*** Information provided ***

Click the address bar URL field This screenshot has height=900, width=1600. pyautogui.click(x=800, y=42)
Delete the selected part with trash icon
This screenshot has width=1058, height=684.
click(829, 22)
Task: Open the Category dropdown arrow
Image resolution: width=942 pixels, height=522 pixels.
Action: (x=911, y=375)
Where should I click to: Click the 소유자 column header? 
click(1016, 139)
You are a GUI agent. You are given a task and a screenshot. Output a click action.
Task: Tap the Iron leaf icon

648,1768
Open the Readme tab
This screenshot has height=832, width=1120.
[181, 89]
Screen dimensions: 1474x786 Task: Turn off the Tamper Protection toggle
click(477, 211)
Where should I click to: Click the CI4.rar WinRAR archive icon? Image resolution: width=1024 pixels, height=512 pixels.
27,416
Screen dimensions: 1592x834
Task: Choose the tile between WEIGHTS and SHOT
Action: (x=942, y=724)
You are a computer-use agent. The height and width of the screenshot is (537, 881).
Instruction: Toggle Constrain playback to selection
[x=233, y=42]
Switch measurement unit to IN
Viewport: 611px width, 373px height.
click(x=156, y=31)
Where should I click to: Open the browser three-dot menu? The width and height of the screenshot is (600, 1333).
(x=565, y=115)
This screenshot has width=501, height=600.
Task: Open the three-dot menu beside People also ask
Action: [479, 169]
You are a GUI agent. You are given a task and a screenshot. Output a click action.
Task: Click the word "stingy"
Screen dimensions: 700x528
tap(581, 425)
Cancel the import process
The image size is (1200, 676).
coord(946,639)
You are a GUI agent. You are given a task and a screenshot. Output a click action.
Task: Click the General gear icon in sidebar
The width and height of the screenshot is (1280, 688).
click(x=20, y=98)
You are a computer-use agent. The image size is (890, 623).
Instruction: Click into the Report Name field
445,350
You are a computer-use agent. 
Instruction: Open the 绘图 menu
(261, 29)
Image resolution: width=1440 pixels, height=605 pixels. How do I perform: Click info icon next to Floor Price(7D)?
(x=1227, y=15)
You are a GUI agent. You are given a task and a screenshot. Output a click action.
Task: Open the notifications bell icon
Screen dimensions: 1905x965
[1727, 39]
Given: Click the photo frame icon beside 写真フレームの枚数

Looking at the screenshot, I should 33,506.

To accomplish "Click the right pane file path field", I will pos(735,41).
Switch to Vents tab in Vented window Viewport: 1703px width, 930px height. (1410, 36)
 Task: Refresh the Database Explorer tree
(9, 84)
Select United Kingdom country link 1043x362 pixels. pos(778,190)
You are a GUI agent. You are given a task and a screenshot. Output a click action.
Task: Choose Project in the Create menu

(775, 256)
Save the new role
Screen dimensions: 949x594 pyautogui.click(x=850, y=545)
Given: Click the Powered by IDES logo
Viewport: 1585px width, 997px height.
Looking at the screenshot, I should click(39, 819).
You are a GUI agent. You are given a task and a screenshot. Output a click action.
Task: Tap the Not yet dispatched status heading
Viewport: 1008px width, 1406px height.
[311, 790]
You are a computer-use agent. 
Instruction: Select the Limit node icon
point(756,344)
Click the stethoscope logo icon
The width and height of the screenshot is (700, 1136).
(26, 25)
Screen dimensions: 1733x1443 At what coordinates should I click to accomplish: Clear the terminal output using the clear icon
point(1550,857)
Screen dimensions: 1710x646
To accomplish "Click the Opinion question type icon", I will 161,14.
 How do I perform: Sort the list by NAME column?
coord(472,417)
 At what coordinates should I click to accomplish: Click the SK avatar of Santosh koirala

*** End of Information provided ***

#### Aim of the task:
Reproduce all of the data. Leave every line unchanged.

#### Solved exercise:
Click the address bar URL field This screenshot has height=900, width=1600. pyautogui.click(x=800, y=42)
Delete the selected part with trash icon
This screenshot has width=1058, height=684.
click(829, 22)
Task: Open the Category dropdown arrow
Image resolution: width=942 pixels, height=522 pixels.
Action: (x=911, y=375)
Where should I click to: Click the 소유자 column header? 
click(1016, 139)
You are a GUI agent. You are given a task and a screenshot. Output a click action.
Task: Tap the Iron leaf icon

648,1768
Open the Readme tab
This screenshot has height=832, width=1120.
[181, 89]
Screen dimensions: 1474x786 Task: Turn off the Tamper Protection toggle
click(477, 211)
Where should I click to: Click the CI4.rar WinRAR archive icon? Image resolution: width=1024 pixels, height=512 pixels.
27,416
Screen dimensions: 1592x834
Task: Choose the tile between WEIGHTS and SHOT
Action: (x=942, y=724)
You are a computer-use agent. The height and width of the screenshot is (537, 881).
Instruction: Toggle Constrain playback to selection
[x=233, y=42]
Switch measurement unit to IN
Viewport: 611px width, 373px height.
click(x=156, y=31)
Where should I click to: Open the browser three-dot menu? The width and height of the screenshot is (600, 1333).
(x=565, y=115)
This screenshot has width=501, height=600.
Task: Open the three-dot menu beside People also ask
Action: [479, 169]
You are a GUI agent. You are given a task and a screenshot. Output a click action.
Task: Click the word "stingy"
Screen dimensions: 700x528
tap(581, 425)
Cancel the import process
The image size is (1200, 676).
coord(946,639)
You are a GUI agent. You are given a task and a screenshot. Output a click action.
Task: Click the General gear icon in sidebar
The width and height of the screenshot is (1280, 688).
click(x=20, y=98)
You are a computer-use agent. The image size is (890, 623).
Instruction: Click into the Report Name field
445,350
You are a computer-use agent. 
Instruction: Open the 绘图 menu
(261, 29)
Image resolution: width=1440 pixels, height=605 pixels. How do I perform: Click info icon next to Floor Price(7D)?
(x=1227, y=15)
You are a GUI agent. You are given a task and a screenshot. Output a click action.
Task: Open the notifications bell icon
Screen dimensions: 1905x965
[1727, 39]
Given: Click the photo frame icon beside 写真フレームの枚数

Looking at the screenshot, I should 33,506.

To accomplish "Click the right pane file path field", I will pos(735,41).
Switch to Vents tab in Vented window Viewport: 1703px width, 930px height. (1410, 36)
 Task: Refresh the Database Explorer tree
(9, 84)
Select United Kingdom country link 1043x362 pixels. pos(778,190)
You are a GUI agent. You are given a task and a screenshot. Output a click action.
Task: Choose Project in the Create menu

(775, 256)
Save the new role
Screen dimensions: 949x594 pyautogui.click(x=850, y=545)
Given: Click the Powered by IDES logo
Viewport: 1585px width, 997px height.
Looking at the screenshot, I should click(39, 819).
You are a GUI agent. You are given a task and a screenshot. Output a click action.
Task: Tap the Not yet dispatched status heading
Viewport: 1008px width, 1406px height.
[311, 790]
You are a computer-use agent. 
Instruction: Select the Limit node icon
point(756,344)
Click the stethoscope logo icon
The width and height of the screenshot is (700, 1136).
(26, 25)
Screen dimensions: 1733x1443 At what coordinates should I click to accomplish: Clear the terminal output using the clear icon
point(1550,857)
Screen dimensions: 1710x646
To accomplish "Click the Opinion question type icon", I will 161,14.
 How do I perform: Sort the list by NAME column?
coord(472,417)
 At what coordinates should I click to accomplish: Click the SK avatar of Santosh koirala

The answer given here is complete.